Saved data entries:
+ + + + +

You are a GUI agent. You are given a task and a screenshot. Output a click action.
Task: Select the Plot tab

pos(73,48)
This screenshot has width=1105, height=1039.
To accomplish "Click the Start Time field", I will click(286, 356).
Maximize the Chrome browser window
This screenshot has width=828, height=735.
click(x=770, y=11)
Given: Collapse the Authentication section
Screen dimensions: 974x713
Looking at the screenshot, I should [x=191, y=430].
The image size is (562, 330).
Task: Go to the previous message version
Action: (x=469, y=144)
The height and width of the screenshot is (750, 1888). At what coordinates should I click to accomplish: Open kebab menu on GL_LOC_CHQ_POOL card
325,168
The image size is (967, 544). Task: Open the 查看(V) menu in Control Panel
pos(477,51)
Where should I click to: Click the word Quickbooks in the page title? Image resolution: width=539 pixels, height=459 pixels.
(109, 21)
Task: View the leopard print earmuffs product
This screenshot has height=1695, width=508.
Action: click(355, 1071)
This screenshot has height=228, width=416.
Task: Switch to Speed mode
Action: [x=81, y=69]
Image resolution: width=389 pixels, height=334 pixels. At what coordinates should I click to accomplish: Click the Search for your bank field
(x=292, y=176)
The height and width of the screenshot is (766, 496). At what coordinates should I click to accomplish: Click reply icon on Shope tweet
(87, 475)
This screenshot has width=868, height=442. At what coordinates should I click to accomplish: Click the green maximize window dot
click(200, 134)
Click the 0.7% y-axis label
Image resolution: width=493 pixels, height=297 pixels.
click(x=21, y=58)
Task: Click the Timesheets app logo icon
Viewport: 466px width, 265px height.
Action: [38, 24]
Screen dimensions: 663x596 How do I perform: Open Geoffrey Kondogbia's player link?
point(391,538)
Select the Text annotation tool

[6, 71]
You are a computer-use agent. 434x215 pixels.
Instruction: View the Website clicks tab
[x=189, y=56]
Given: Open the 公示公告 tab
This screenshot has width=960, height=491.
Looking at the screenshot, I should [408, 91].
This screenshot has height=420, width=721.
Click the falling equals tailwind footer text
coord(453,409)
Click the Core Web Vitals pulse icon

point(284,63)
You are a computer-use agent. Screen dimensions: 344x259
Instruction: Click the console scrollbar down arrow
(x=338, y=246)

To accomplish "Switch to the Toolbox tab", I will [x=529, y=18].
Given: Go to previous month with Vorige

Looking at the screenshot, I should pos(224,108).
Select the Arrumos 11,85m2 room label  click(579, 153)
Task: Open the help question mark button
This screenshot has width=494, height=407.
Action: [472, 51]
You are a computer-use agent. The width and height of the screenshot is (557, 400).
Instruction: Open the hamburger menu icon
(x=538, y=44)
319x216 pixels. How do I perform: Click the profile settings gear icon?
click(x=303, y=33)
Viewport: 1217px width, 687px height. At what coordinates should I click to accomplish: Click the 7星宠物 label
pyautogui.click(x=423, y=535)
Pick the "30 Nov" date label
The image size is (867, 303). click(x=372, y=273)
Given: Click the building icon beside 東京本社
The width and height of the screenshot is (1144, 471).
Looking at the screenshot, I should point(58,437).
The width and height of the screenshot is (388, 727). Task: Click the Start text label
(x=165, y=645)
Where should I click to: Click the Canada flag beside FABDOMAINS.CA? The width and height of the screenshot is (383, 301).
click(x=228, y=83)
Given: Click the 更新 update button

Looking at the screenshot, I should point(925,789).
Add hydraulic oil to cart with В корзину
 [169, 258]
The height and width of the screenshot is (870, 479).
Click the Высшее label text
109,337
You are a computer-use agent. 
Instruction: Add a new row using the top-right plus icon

+ + + + +

Exercise directions: Review the preceding data and report every line that includes the string "computer".

Reply to the exercise:
You are a computer-use agent. 434x215 pixels.
You are a computer-use agent. Screen dimensions: 344x259
You are a computer-use agent. The width and height of the screenshot is (557, 400).
You are a computer-use agent. 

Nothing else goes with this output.